Wednesday, November 24, 2010

Stainless steel can remove odors.

Did you know that you can remove odors from fish, onions, garlic etc., from your hands by rub your hands across the blade of a stainless steel knife?
I don't have scientific evidence how stainless steel can removes odors. But, nothing bad happens if you will try this.
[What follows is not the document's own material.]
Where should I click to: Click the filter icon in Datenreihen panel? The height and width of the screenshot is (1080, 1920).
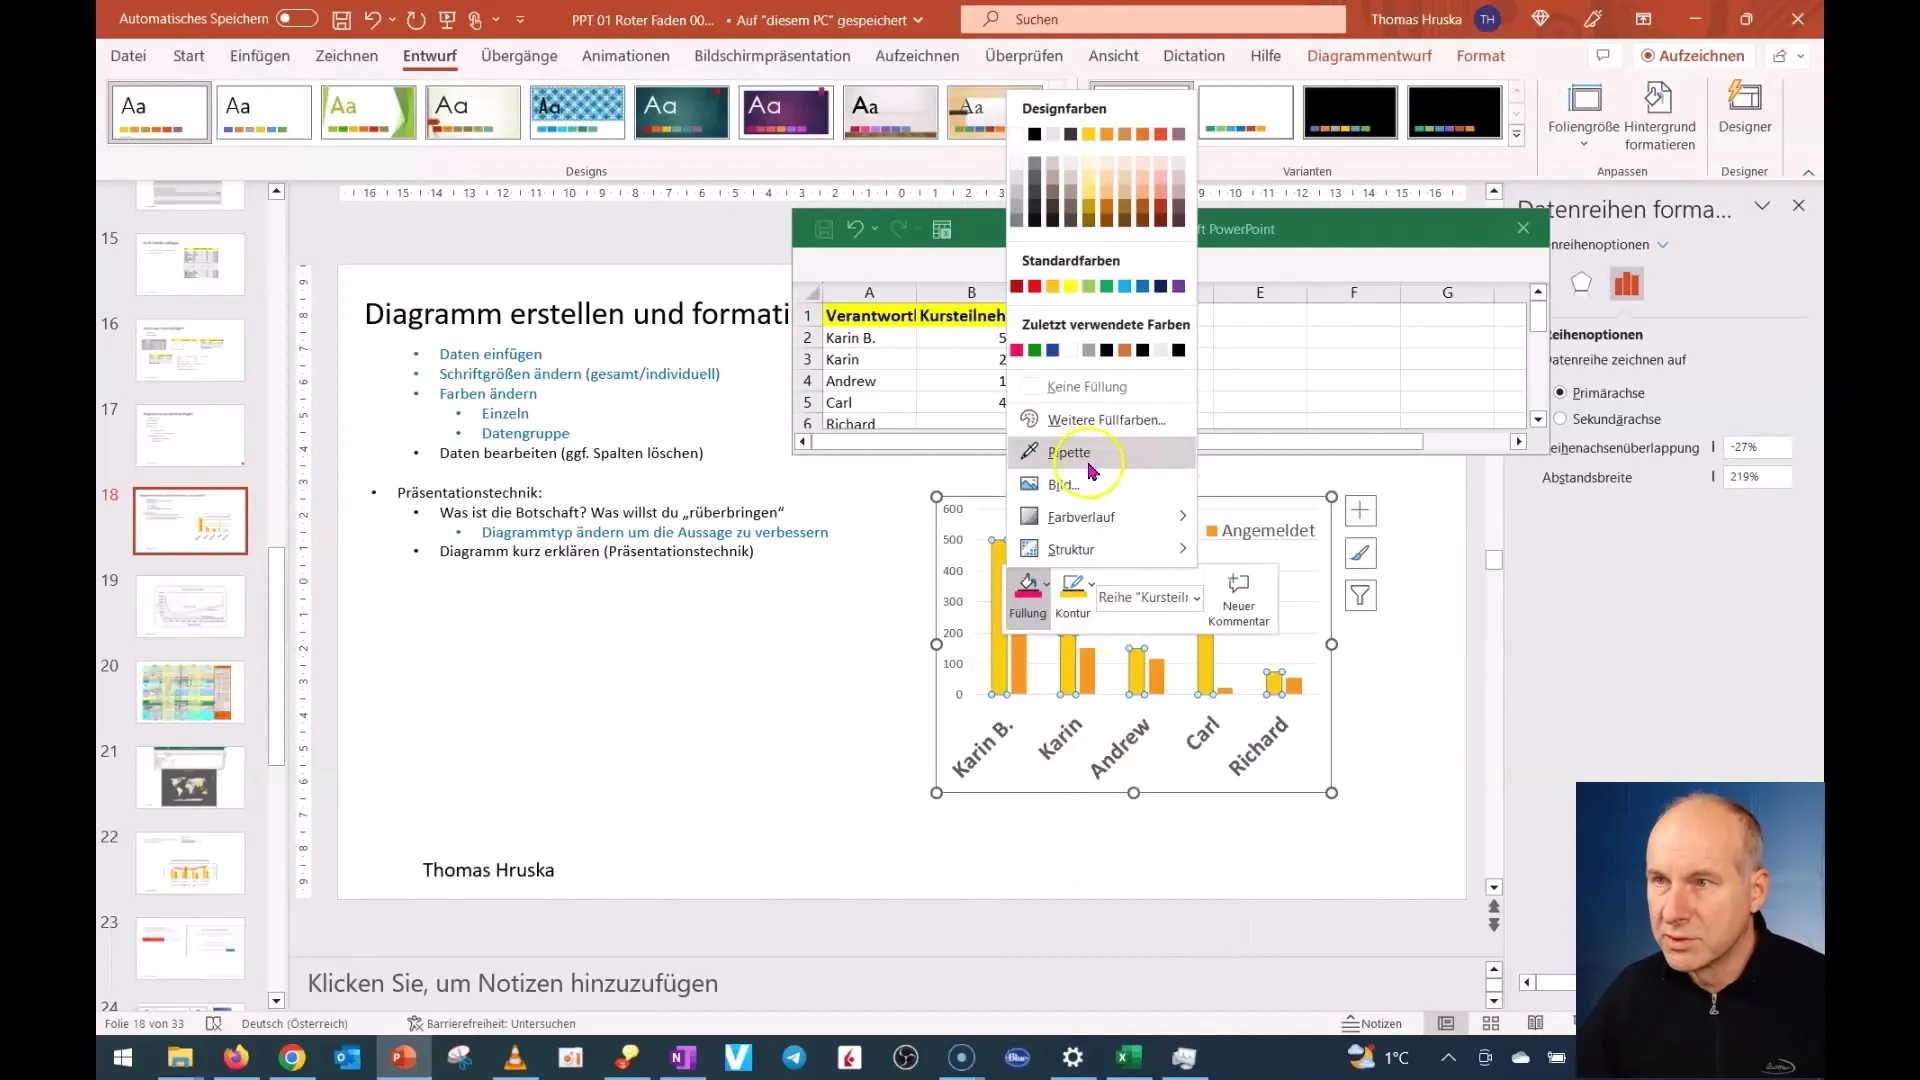pyautogui.click(x=1361, y=596)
I learned this brilliant Idea from my lola (my grandmother) when I was 11 years old she instructed me to slice 14 pieces of onion and after that, I cannot remove the bad smell in my hand, she told me that rub your hands across the stainless steel knife carefully to remove the odors, then wash your hands with water.

In the absence of plausible chemical explanations of why this may work, or experiments using controls, it is unknown whether the stainless steel soap is actually effective.

Stainless steel consists of mainly iron and chromium, and contains a thin layer of chromium (III) oxide on its surface. Metal oxides are Lewis acids and readily catalyze oxidations. Iron and chromium oxides can be used as oxidation catalysts, effective for industrial-scale oxidation of odorous reduced sulfur compounds at a temperature of 180 C. For this to occur to begin with, the compounds must adsorb on the metal oxide surface. Chromium (III) may also act as an adsorbent only. Another plausible [citation needed] explanation is that a thin layer of grease, containing the odorous compounds, is rubbed off mechanically onto the steel surface.

There are similar applications, such as stainless steel discs in shoes and dishwashers, that claim to absorb odors.